利用飽和定點突變方法探討酵母菌氧化鯊烯環化酵素內Tyr707 和Tyr710 對反應過程中B 環形成的影響

Abstract

(3S)-2,3-氧化鯊烯((3S)-2,3-oxidosqulaene)可經由不同的環化酵素催化而產生各式各樣的三萜類化合物，這複雜的環化反應在這半世紀以來一直令有機及生物化學家為之著迷。在酵母菌及哺乳類動物中，氧化鯊烯環化酵素(oxidosqualene-lanosterol cyclase, ERG7)催化(3S)-2,3-氧化鯊烯產生具有四個環的羊毛硬脂醇(lanosterol)，透過所謂的”椅形-船形-椅形” (chair-boat-chair)的折疊方式。這個複雜的環化/重組反應機制包括一開始氧化鯊烯的環氧基被質子化而斷裂，接著由碳陽離子-π電子作用 (cationic-π interaction)所引導的四個環的環化反應和一連串氫化基及甲基的重排，以及最後具有高度專一性的去質子化步驟。在此我們利用飽和定點突變的方法，來探討酵母菌的氧化鯊烯環化酵素內Tyr707以及Tyr710這兩個被高度保留的芳香性胺基酸，在酵素催化反應的過程中所扮演的角色。經由產物的分析，我們在ERG7Y707X的突變株中，分離出先前從未被發表過的雙環新產物(9R,10S)-polypoda-8(26),13E,17E,21-tetraen-3β-ol，以及其他因改變最後的去質子化位置而造成的產物。因此我們推測Tyr707在環化機制中可能是扮演穩定雙環C-8碳陽離子以及最終的羊毛硬脂醇C-8/C-9碳陽離子中間物的角色。將這個位置的胺基酸替換成其他胺基酸則會干擾整個環化/重組反應的過程，因而導致環化不完全的雙環產物以及其他改變最後去質子化位置的產物產生。另外在ERG7Y710X方面，由飽和定點突變分析顯示，在某幾個突變點中產生了羊毛硬脂醇及兩個因改變最後的質子化位置而造成的產物，parkeol和9β-lanosta-7,24-dien-3β-ol。此外，在Tyr710Arg的突變株中也產生了兩個單環的產物， achilleol A和camelliol C。而所有突變點中只有Tyr710Pro使氧化鯊烯環化酵素失去活性，且沒有任何產物產生。由這些實驗結果，我們推測Tyr710可能透過與Trp390作用來影響單環C-10碳陽離子中間物的穩定性，並且在維持蛋白質的結構及活性區的形狀上有所貢獻。
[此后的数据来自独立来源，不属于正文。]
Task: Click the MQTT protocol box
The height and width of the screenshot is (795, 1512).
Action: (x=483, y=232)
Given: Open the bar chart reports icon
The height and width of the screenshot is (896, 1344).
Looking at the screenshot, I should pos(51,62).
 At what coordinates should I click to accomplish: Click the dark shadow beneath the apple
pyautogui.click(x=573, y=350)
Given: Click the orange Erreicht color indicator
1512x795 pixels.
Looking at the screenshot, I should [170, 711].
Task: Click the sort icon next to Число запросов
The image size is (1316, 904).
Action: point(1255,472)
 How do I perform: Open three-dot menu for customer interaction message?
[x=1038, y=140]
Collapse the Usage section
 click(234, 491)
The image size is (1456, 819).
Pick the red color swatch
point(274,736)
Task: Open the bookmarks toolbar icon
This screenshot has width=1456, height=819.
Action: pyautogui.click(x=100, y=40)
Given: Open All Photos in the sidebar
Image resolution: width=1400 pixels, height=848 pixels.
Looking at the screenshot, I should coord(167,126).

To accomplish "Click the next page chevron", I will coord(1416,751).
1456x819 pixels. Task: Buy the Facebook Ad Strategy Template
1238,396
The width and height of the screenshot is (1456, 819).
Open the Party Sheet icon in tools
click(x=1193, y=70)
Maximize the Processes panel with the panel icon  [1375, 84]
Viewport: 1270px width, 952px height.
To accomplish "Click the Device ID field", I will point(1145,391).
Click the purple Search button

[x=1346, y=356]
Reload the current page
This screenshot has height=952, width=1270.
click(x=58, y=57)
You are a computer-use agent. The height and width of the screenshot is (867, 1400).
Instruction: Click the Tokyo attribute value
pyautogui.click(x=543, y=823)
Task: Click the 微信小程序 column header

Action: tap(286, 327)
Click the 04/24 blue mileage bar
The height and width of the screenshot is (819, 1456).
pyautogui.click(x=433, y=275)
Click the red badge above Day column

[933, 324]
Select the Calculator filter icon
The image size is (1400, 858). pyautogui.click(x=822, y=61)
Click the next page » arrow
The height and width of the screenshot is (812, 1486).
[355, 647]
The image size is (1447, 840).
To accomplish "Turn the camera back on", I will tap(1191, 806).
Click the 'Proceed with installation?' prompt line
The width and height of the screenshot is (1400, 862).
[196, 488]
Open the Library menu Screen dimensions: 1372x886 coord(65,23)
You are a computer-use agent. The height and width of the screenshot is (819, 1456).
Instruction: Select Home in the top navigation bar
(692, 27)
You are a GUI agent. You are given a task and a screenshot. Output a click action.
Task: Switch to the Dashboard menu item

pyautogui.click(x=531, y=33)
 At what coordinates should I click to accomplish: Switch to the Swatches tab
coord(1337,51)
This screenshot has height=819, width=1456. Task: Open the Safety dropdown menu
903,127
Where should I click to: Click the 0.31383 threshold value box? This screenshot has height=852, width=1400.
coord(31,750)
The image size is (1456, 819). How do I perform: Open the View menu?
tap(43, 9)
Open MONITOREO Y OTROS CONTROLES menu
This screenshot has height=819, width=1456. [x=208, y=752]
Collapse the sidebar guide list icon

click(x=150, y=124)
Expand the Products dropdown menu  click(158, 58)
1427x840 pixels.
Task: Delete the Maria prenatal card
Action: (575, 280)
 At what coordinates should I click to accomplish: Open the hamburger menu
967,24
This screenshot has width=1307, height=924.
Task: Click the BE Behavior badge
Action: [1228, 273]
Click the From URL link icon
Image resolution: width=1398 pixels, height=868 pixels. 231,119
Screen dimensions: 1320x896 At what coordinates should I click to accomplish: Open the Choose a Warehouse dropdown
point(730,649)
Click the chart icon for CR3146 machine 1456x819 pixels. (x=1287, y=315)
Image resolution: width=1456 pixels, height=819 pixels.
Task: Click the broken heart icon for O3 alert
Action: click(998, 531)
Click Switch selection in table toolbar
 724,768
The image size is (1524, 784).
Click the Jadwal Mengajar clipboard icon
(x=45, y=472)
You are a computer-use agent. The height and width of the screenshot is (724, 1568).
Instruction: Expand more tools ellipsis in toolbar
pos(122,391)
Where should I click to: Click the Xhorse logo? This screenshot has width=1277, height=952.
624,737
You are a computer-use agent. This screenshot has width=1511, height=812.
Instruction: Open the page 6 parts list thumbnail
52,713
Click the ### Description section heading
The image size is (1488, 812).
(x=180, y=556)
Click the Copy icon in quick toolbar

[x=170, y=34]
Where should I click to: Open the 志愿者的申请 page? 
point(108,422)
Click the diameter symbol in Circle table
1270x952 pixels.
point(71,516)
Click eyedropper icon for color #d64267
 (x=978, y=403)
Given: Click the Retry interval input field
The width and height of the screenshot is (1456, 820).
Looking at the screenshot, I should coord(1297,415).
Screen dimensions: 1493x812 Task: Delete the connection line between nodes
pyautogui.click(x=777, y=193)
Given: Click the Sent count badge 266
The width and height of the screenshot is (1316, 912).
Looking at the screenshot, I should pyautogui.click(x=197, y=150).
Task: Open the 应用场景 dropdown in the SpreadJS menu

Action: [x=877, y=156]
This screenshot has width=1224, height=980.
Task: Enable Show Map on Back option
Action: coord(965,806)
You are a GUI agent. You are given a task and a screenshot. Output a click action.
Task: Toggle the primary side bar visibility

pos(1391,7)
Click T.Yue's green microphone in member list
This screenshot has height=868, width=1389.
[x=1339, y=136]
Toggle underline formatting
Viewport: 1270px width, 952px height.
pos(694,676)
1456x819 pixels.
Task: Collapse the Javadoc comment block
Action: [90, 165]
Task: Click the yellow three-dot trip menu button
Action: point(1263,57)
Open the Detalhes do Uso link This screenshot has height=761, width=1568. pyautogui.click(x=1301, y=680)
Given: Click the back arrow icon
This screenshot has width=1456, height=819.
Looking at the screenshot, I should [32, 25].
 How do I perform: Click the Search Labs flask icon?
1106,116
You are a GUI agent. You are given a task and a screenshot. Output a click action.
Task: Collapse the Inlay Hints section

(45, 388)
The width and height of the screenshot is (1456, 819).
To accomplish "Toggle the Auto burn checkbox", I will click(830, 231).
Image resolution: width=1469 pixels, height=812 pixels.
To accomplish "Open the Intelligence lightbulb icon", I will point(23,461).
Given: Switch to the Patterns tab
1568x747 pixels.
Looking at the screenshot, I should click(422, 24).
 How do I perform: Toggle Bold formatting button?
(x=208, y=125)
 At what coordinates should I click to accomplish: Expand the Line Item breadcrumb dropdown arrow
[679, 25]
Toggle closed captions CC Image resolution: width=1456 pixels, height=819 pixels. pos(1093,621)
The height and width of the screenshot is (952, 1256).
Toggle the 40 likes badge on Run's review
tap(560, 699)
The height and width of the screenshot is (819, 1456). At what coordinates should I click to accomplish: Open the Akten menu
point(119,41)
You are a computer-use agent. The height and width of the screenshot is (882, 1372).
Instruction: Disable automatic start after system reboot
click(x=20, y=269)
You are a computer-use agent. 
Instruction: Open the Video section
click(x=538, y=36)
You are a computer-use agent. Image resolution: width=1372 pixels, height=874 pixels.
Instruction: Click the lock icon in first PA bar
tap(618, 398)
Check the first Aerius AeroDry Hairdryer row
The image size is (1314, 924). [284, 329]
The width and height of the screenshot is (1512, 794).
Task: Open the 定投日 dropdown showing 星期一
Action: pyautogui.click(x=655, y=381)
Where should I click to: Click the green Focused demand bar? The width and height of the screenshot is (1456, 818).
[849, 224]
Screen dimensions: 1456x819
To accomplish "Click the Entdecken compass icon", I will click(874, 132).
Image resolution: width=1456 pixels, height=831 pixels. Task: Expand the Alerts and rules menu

The enzymatic cyclization of acyclic 2,3-oxidosqualene to polycyclic triterpenoids is one of the most complicated biochemical reactions that captured the interest of organic chemists and biochemists for over half a century. In fungi and mammals, oxidosqualene-lanosterol cyclase (ERG7) converts (3S)-2,3-oxidosqualene to the tetracyclic sterol precursor lanosterol via the so called “chair-boat-chair” conformation. The postulated cyclization/rearrangement reaction encompasses oxirane ring protonation and cleavage, cationic/π interaction-directed consecutive tetracyclic ring cyclization, 1,2-shifted hydride and methyl groups rearrangement, and final highly specific deprotonation step. Site-saturated mutagenesis experiments were carried out on two highly conserved aromatic residues, Tyr707 and Tyr710, of Saccharomyces cerevisiae ERG7 to investigate their functional roles in the oxidosqualene cyclization/rearrangement reaction. A novel bicyclic intermediate, (9R,10S)-polypoda-8(26),13E,17E,21-tetraen-3β-ol, with several altered deprotonation products were isolated from the ERG7Y707X mutants. It indicates that the Tyr707 residue may play an important role in stabilizing both the bicyclic C-8 cation and the final lanosteryl C-8/C-9 cationic intermediate. On the other hand, the site-saturated mutagenesis of ERG7Y710X revealed that two altered deprotonation products, parkeol and 9β-lanosta-7,24-dien-3β-ol as well as lanosterol, were produced in several mutants. Besides, the Tyr710Arg mutant produced two monocyclic products, achilleol A and camelliol C, and only the Tyr710Pro mutant lost the cyclase activity. These results suggested that Tyr710 may influence the stability of the monocyclic C-10 cationic intermediate through the interaction with Trp390 and play a role in preserving the cyclase structure and the conformation of active site.